- _Your instructions_
Check every line of the data for the word "recording", and copy those that have it.

___

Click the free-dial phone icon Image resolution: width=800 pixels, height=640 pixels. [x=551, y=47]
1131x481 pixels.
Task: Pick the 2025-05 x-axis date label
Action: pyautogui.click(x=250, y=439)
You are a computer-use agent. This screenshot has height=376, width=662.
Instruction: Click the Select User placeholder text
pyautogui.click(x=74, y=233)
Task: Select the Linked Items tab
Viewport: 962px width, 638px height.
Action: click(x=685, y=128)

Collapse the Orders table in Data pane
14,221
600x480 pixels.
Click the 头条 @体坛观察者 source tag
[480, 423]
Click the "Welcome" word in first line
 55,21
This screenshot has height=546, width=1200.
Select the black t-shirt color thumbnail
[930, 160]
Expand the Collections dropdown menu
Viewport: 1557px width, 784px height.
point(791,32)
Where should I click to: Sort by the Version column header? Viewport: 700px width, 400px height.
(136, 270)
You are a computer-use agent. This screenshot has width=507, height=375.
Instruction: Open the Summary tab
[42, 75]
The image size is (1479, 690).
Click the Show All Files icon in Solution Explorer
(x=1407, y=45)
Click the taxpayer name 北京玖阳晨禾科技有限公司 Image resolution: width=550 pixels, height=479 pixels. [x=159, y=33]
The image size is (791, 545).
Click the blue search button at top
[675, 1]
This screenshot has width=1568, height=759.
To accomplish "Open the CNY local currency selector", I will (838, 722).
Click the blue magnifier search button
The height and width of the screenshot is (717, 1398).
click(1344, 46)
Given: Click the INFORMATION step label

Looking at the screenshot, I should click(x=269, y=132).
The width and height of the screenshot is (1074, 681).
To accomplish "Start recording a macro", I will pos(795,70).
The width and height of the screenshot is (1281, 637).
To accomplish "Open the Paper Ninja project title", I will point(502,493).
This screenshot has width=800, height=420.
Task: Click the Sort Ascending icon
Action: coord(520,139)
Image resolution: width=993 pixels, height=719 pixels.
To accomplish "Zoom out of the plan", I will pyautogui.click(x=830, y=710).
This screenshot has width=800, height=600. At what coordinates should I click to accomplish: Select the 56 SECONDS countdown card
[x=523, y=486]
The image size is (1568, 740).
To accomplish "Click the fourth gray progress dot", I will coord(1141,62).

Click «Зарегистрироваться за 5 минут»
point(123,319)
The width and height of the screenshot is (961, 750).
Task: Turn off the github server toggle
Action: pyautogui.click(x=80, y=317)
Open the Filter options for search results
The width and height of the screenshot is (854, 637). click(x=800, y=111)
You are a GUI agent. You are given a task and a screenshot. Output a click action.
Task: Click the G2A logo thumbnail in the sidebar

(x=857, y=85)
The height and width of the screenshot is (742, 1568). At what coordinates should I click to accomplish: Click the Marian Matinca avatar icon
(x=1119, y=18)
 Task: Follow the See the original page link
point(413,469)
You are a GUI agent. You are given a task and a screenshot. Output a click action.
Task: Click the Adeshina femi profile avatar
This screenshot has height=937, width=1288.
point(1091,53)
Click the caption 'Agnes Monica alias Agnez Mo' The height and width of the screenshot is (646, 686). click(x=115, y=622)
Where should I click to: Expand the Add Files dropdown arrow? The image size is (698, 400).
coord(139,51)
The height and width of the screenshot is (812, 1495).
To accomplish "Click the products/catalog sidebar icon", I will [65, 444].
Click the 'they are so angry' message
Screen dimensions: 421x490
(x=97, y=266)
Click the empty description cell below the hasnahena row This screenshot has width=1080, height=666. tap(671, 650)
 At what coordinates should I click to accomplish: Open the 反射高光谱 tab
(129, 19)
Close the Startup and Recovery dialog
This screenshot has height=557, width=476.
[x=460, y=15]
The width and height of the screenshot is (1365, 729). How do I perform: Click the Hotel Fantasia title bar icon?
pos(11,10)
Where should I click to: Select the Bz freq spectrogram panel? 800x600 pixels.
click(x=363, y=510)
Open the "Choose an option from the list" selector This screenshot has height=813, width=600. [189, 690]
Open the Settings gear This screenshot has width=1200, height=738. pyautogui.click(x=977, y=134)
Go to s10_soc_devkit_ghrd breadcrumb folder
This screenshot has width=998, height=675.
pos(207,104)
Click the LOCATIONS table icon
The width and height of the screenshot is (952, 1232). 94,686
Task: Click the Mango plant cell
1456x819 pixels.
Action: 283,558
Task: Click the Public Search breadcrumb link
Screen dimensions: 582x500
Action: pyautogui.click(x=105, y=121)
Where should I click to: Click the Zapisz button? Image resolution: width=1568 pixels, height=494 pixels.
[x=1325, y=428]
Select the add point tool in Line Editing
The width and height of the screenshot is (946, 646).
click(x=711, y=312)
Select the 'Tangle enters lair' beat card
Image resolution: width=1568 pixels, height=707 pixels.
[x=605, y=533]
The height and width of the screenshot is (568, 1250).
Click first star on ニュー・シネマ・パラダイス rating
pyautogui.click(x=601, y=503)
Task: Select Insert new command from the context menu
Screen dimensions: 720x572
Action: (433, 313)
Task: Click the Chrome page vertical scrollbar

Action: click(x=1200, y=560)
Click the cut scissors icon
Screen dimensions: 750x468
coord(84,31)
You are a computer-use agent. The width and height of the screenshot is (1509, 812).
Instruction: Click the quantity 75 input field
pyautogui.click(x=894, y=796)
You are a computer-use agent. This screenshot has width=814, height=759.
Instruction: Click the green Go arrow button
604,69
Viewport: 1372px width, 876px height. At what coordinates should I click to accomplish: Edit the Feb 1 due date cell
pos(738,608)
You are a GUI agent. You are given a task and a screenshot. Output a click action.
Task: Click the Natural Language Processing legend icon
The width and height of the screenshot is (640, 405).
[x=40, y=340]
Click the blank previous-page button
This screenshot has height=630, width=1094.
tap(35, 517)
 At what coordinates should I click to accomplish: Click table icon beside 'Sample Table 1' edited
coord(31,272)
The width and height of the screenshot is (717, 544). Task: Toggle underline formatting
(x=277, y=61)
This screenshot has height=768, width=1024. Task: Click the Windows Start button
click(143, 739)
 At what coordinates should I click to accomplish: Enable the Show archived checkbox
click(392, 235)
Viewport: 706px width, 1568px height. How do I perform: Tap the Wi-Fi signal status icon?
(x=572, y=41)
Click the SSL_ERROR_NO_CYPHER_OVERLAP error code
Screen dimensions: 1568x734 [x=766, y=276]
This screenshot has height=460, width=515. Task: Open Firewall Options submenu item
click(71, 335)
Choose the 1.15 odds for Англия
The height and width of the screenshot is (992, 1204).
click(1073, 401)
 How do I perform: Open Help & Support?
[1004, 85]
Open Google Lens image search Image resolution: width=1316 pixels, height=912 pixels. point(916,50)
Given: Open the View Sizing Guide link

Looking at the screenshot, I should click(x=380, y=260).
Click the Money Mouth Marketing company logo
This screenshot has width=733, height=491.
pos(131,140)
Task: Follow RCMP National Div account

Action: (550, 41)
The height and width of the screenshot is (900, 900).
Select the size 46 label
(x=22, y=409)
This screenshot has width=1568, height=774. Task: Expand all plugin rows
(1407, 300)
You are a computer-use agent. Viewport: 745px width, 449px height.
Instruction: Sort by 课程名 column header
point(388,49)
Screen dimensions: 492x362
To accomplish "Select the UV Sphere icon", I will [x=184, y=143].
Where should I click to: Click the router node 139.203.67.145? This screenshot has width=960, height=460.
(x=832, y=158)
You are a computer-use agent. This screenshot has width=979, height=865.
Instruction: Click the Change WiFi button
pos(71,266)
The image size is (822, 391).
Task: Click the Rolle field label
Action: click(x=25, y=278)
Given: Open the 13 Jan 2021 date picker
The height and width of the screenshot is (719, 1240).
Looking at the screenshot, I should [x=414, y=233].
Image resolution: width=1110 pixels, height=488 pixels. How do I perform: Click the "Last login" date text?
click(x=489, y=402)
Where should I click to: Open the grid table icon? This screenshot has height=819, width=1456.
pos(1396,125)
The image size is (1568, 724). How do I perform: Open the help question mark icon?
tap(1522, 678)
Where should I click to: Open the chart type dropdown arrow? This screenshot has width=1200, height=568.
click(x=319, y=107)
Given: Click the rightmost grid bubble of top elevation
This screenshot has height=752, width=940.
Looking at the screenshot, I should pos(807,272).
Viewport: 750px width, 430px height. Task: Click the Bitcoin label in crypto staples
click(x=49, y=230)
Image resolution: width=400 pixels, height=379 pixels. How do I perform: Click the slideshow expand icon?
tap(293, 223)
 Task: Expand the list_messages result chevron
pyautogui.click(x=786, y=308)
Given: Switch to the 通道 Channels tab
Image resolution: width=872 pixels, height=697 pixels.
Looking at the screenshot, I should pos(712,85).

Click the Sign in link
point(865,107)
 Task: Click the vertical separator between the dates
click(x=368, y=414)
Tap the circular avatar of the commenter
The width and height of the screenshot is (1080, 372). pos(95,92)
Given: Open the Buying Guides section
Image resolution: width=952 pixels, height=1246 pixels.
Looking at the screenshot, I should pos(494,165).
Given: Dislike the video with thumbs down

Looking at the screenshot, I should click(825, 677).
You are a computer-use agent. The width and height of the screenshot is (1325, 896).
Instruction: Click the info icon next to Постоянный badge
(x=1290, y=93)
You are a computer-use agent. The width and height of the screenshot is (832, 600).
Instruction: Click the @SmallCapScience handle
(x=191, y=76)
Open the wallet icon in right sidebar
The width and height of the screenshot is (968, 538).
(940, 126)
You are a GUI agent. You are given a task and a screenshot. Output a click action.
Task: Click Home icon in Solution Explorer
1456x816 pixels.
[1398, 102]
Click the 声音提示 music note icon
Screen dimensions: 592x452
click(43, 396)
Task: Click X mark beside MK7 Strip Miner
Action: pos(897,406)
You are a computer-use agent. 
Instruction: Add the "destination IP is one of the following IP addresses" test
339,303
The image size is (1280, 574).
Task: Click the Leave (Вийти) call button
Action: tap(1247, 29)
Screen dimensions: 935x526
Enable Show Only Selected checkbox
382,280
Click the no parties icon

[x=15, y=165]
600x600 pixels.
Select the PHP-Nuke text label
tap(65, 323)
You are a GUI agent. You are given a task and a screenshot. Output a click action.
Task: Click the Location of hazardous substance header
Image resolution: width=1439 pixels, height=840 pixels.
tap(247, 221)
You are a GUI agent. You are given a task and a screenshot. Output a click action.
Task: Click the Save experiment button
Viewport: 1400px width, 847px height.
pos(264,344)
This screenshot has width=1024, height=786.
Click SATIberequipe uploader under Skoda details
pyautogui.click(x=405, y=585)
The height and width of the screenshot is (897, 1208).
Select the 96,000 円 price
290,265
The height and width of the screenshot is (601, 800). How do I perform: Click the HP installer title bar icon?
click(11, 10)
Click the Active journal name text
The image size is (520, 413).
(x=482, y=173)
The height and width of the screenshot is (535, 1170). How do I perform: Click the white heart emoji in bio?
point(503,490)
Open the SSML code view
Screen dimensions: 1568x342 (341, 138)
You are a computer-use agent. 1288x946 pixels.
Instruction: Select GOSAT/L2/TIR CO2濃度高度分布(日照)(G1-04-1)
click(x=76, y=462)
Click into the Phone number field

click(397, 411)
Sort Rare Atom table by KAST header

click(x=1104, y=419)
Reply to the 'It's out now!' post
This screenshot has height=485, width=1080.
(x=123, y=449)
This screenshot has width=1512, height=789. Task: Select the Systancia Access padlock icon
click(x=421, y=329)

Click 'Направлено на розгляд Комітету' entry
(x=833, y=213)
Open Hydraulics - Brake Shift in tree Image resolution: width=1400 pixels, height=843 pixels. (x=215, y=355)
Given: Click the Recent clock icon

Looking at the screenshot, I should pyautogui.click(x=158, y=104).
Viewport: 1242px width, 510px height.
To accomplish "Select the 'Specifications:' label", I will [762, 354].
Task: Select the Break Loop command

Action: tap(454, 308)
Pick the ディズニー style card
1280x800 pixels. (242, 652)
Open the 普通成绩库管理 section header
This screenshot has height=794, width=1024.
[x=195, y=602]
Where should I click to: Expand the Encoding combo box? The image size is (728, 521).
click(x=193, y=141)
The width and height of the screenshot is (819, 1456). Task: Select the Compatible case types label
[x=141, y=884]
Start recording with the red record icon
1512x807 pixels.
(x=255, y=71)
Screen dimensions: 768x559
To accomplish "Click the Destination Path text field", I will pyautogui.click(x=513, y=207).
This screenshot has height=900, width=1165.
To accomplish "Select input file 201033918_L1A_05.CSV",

___

- _Solution below_
To accomplish "Start recording a macro", I will pos(795,70).
Start recording with the red record icon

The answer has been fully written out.